You should see output indicating the server started successfully on port 3552.

Step 3 — Set Up Your First Admin User

Open your browser and go to http://your-server-ip:3552. You'll be greeted by Arcane's setup wizard:

  1. Create your admin account — username, email, and password
  2. Review the dashboard — your Docker host's containers, images, volumes, and networks will appear automatically
  3. Configure settings — optional: set up a custom APP_URL, configure backups, or enable auto-login for development

Step 4 — Deploy Your First Stack

Arcane makes deploying compose stacks trivial:

  1. Click Stacks in the sidebar
  2. Click Create Stack
  3. Give it a name (e.g., nginx-test)
  4. Paste your compose YAML or choose a Git repository
  5. Click Deploy

Arcane will parse the compose file, create the resources, and show live deployment logs — all from the browser.

Step 5 — Configure GitOps Deployment

For production workflows, connect Arcane to a Git repository:

  1. Go to Settings → Git Sync
  2. Add your repository URL and credentials (or use a deploy token)
  3. Select the branch and compose file path
  4. Enable Auto Sync — Arcane will automatically redeploy when changes are pushed

This is perfect for managing infrastructure-as-code workflows where compose files live in Git.

Step 6 — Secure with a Reverse Proxy (Optional)
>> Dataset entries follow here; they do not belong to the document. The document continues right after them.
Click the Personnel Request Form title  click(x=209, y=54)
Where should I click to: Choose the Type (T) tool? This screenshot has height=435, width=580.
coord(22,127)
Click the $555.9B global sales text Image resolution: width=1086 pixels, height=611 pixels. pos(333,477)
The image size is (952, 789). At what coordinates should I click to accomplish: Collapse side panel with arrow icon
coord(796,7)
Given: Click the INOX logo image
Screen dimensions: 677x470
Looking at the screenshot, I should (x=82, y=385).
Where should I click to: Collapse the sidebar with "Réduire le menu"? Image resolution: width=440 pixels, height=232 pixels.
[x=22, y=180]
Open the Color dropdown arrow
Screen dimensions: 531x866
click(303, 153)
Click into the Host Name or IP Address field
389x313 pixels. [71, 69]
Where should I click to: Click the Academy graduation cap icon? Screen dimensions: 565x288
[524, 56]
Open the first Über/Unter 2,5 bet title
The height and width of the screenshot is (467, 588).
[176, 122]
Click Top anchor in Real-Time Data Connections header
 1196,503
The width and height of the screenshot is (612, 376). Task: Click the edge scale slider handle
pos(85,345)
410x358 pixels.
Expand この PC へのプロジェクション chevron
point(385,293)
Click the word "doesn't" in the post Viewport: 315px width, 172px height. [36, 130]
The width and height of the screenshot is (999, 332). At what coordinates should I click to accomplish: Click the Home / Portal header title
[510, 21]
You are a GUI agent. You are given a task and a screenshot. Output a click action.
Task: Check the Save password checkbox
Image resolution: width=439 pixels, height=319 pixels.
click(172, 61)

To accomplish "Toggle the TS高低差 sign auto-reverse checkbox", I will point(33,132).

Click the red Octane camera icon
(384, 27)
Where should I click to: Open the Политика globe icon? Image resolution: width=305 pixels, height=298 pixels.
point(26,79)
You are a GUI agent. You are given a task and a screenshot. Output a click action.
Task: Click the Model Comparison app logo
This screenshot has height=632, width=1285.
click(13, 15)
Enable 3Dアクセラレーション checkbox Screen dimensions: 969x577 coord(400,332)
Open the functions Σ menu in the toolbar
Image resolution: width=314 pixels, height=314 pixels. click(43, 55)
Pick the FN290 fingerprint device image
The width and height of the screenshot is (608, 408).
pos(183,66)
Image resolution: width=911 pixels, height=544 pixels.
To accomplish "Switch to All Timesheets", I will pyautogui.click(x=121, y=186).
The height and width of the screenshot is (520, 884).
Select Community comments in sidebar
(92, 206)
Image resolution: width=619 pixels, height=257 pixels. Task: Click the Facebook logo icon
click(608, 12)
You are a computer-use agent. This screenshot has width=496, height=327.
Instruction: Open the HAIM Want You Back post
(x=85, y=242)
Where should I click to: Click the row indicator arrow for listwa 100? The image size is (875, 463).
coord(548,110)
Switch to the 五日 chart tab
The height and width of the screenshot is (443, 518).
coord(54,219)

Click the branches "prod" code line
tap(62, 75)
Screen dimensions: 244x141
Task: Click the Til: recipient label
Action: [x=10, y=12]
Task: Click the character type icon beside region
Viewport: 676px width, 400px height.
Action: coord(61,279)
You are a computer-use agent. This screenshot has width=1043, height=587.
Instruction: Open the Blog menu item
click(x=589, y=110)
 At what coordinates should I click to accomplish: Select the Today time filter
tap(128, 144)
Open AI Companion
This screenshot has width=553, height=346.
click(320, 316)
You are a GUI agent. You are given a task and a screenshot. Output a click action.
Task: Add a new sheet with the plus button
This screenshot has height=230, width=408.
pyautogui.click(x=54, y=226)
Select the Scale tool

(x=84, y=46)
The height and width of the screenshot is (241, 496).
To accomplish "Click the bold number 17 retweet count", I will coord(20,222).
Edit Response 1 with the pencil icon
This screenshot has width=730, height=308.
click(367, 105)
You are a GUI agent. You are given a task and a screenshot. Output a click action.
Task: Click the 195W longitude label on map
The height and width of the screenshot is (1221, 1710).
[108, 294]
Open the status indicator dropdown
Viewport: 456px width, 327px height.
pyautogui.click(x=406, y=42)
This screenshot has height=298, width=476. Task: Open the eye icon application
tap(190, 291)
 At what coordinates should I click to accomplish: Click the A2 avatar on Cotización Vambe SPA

For production, expose Arcane behind a reverse proxy with SSL termination:

# docker-compose.override.yml or a separate proxy compose
services:
  nginx:
    image: nginx:alpine
    container_name: arcane-proxy
    ports:
      - "80:80"
      - "443:443"
    volumes:
      - ./nginx.conf:/etc/nginx/conf.d/default.conf:ro
      - ./ssl:/etc/nginx/ssl:ro
    depends_on:
      - arcane

Then set APP_URL=https://arcane.yourdomain.com in Arcane's environment.

Feature Comparison

Feature Arcane Portainer Dockge
Tech Stack SvelteKit + Go Angular + Go Node.js + EJS
Docker Compose ✅ Full ✅ Full ✅ Full
Docker Swarm
GitOps Sync
Agent Mode ✅ (Business)
Remote Hosts ✅ Agent-based ✅ Agent-based
Image Scanning ✅ (Trivy)
Dark Theme ✅ Native
Self-contained ✅ Single binary

Resources


Arcane makes Docker management feel modern and accessible. Whether you're running a single Raspberry Pi or a full homelab cluster, it's a worthy addition to your self-hosted toolkit.